Plim Plim

__ Meu Deus, acho melhor largar o psicanalista, estou me ajustando demais a mim mesma. Não quero me aceitar, em hipótese alguma! Que monotonia! Não há quem me suporte assim. Nem eu!
Olhou a tela branca e pensou , em voz alta, num tom sobre tom, bem semitonado:
__ É isso mesmo! Eurica, ops, Eureca (ou será Heureca, com agá?). Não é assim que surgem as grandes idéias? Vou escrever uma crônica, ou melhor, uma des-crônica.
Entrou no site para assenhorar-se das regras. Gostava dessa expressão, assenhorar-se, achava extremamente elegante. Leu com atenção as regras e resmungou, em voz alta:
__ O quê tenho de interessante para cronicar ? Como faço para que prestem atenção no meu texto?
Ficou pensativa, concentrada, em estado alfa, portando, não pensou em voz alta, para não se atrapalhar.
Depois de alguns segundos, exasperou-se em voz alta:
__ Não, não é elegante começar uma crônica com um impropério. Não que cronista não diga impropérios, mas não fica bem. Quem sabe substituir por um “plim plim”, como no passado se fazia na tevê com algo inconveniente? A censura do plim plim. Pensando bem, era muito mais interessante o plim plim, ficava por conta da imaginação do espectador a espécie do impropério. Era uma delícia quando ouvia o plim plim, mesmo se não estivesse vendo tevê, pensava logo num plim plim enorme! Que coisa a censura, acabou com o plim plim, mas censurou a imaginação, restringindo-a a um simples texto de um novelista. Pô! Pura sacanagem essa!
Franziu o cenho e pensou, novamente, em voz alta. Aliás, era comum pensar em voz alta, uma espécie de diálogo consigo mesma, assim, vez por outra, contestava-se a si própria e aproveitava para contra-argumentar-se.
__ Será que uma crônica com exatamente 3.500 caracteres tem alguma chance? Pensou de novo no plim plim. Será que 3.500 é um número mágico, não poderia ser 3.512? Ficou mais alguns segundos olhando o primeiro parágrafo (é bem verdade que ficou tentada a escrever mais um ou outro plim plim, mas era arriscado demais).
Deu uma boa tragada no cigarro, tentou fazer aquelas rodelinhas com a boca e, engasgada com a fumaça, preocupou-se, em voz alta:
__ Será que devo dizer no meu pequeno histórico que sou fumante? Melhor omitir, nunca se sabe o que significa dizer, com simplicidade: fumante.
Passou as mãos pelos cabelos, irritada, e perguntou-se:
__ E o tema desta crônica que não aparece, não flui, pô! Até agora, de bom mesmo, só o plim plim. Quem sabe algo de supetão? Inesperado? Que tal um bom karaokê, dentro de um elevador apinhado e encrencado no meio do vigésimo andar? Hummm! essa sacada foi de cabo de esquadro! Que lástima imperdoável, que falta de criatividade! Mas que culpa tenho se o Veríssimo cronicou o Lalau e só me resta cronicar o horário político e debate dos candidatos do segundo turno?

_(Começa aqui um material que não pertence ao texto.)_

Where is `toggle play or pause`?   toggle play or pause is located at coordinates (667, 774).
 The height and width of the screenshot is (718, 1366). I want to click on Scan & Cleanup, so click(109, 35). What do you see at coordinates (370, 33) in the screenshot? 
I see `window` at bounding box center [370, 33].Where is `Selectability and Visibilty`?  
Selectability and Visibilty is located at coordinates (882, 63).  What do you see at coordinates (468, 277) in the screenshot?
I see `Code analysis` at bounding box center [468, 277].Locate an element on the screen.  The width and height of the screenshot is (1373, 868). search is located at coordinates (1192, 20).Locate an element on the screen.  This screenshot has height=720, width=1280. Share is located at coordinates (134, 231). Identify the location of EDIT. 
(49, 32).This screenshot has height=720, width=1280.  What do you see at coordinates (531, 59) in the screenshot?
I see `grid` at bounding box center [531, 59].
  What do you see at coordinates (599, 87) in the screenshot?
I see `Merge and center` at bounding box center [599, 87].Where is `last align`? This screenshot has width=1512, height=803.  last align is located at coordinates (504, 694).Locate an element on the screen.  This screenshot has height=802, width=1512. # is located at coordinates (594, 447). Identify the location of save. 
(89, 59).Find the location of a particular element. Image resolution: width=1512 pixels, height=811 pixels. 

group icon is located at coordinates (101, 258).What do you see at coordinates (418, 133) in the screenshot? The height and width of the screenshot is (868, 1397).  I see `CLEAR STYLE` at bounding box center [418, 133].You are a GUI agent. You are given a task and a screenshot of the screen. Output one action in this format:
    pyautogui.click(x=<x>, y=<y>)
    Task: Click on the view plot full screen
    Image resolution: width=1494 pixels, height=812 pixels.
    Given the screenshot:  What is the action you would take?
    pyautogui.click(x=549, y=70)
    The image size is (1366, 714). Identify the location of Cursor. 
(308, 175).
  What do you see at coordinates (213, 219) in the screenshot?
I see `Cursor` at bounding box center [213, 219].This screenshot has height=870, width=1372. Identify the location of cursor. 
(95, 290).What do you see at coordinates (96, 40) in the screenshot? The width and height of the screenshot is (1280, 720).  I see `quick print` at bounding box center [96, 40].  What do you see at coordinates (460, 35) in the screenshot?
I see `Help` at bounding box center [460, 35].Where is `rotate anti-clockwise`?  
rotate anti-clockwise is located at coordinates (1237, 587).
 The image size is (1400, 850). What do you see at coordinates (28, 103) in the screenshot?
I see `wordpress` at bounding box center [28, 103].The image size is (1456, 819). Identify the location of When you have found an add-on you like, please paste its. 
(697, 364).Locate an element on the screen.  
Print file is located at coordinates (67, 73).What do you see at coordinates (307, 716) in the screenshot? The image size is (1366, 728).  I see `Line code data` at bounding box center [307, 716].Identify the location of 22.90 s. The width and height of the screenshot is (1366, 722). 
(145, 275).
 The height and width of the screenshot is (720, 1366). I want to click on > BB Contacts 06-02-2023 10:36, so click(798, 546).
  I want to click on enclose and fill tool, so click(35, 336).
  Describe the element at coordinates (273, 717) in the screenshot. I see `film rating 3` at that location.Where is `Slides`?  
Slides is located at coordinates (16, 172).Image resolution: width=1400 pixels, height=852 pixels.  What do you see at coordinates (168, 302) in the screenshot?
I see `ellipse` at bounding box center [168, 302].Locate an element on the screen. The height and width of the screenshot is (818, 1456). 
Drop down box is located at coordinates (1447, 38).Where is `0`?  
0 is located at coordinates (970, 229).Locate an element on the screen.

Levantou-se , foi até o banheiro, mirou-se no espelho. Nada lhe ocorria. Apenas o óbvio, o mais absoluto, sarcástico e cruel óbvio. Aliás, ela mesma era óbvia, sua grande característica, o óbvio, sempre fora a sua praia, não via razão nenhuma para o inusitado. Difícil mesmo é o óbvio, quem agüenta o óbvio tem futuro absolutamente óbvio.
Bocejou com muita feminilidade, aprendera isso vendo alguns filmes, na TNT, da Greta Garbo. Clicou “contar letras” do “word”:
Páginas: 2
Palavras: 555
Caracteres (sem espaço): 2.718
Caracteres (com espaço): 3.286
Parágrafos: 17
Linhas: 61
Por que fui copiar tudo? Gastei os caracteres até o ultimo tostão. Onde coloco, agora, o meu último PLIM PL?